Like the specifications for office buildings, the LEED Neighborhood Development certification independently verifies a neighborhood development is environmentally responsible and energy-efficient. Now that the pilot document has been released, the organization has put out a call for 120 projects to serve as demonstrations. Blue Sky Development's plans for the 90-acre Story Mill neighborhood include redevelopment of the historic--albeit deteriorating--Story Mill itself, along with closed stockyards and various associated buildings, a mobile home park and wetlands. Once complete, the project will deliver 1,100 residential units and single-family homes, 200,000 sf of light industrial, retail, commercial, and live-work spaces and 35 acres of open space.
Whether or not Story Mill is selected as a LEED pilot project, Blue Sky plans to build to the newly released green standards, despite some unknowns. The return on investment for a LEED office building offers a more straightforward case; at the very least, more office buildings have been built to meet LEED certification. An ROI case for LEED mixed use development, in contrast, has yet to be formulated. Williams, however, calls the risk minimal. "There is a competitive edge to sustainable development, not just in office buildings but in neighborhood developments as well," she says.

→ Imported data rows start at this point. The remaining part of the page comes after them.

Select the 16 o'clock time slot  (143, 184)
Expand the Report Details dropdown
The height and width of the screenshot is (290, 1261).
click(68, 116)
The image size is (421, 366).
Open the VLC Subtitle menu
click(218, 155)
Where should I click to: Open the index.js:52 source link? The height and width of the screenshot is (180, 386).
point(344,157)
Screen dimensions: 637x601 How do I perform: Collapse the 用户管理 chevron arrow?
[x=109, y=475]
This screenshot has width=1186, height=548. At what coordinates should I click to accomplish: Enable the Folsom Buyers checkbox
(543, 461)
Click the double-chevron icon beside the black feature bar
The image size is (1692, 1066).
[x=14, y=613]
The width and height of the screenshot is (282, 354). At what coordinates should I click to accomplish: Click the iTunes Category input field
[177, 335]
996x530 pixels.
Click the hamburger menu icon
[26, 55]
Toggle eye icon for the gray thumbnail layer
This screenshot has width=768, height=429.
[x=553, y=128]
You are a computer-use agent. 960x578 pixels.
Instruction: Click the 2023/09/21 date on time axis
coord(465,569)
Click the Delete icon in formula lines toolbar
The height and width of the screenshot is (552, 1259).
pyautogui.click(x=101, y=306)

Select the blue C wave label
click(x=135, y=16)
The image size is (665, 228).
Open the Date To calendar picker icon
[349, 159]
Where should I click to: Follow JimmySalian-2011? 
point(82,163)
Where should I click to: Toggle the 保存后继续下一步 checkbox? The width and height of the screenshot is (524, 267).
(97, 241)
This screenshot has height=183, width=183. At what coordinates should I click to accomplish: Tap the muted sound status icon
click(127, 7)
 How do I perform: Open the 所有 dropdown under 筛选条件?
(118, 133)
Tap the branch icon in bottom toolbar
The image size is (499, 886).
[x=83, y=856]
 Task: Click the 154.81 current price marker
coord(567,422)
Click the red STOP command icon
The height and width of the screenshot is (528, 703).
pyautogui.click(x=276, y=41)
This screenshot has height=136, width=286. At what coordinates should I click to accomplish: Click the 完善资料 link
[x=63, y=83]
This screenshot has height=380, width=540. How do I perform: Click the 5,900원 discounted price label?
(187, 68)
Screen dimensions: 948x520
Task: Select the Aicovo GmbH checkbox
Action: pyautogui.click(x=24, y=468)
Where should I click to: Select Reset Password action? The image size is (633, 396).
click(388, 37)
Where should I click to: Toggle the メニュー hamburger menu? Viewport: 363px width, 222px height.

Increasingly, the commercial real estate lending community is inclined to agree with her, as green building moves into retail projects, mixed-use development and even industrial and data centers. "Green is a differentiator that will pay more," says Peter Liu, founder and vice chairperson of San Francisco-based New Resource Bank, which underwrites green building.
New Resource Bank has helped to finance a few in-fill development projects in its first five-months of operation. There has been select green development outside of the office asset class, including Nature's Best LEED certified 409,588-sf distribution center under construction in Carson, CA by Watson Land Company. More lenders are realizing the incremental costs associated with green building are minimal, perhaps 1% more, for office projects by experienced green developers, Liu says.
New Resource Bank provides incentives including interest rate discounts of one-eighth of a percentage point and higher LTVs for green development. "We will consider going up to 80% LTV," Liu says. "So if there are any incremental costs they will be on our nickel." The bank is willing to extend the financing because the incremental costs do not translate into additional risk, he says.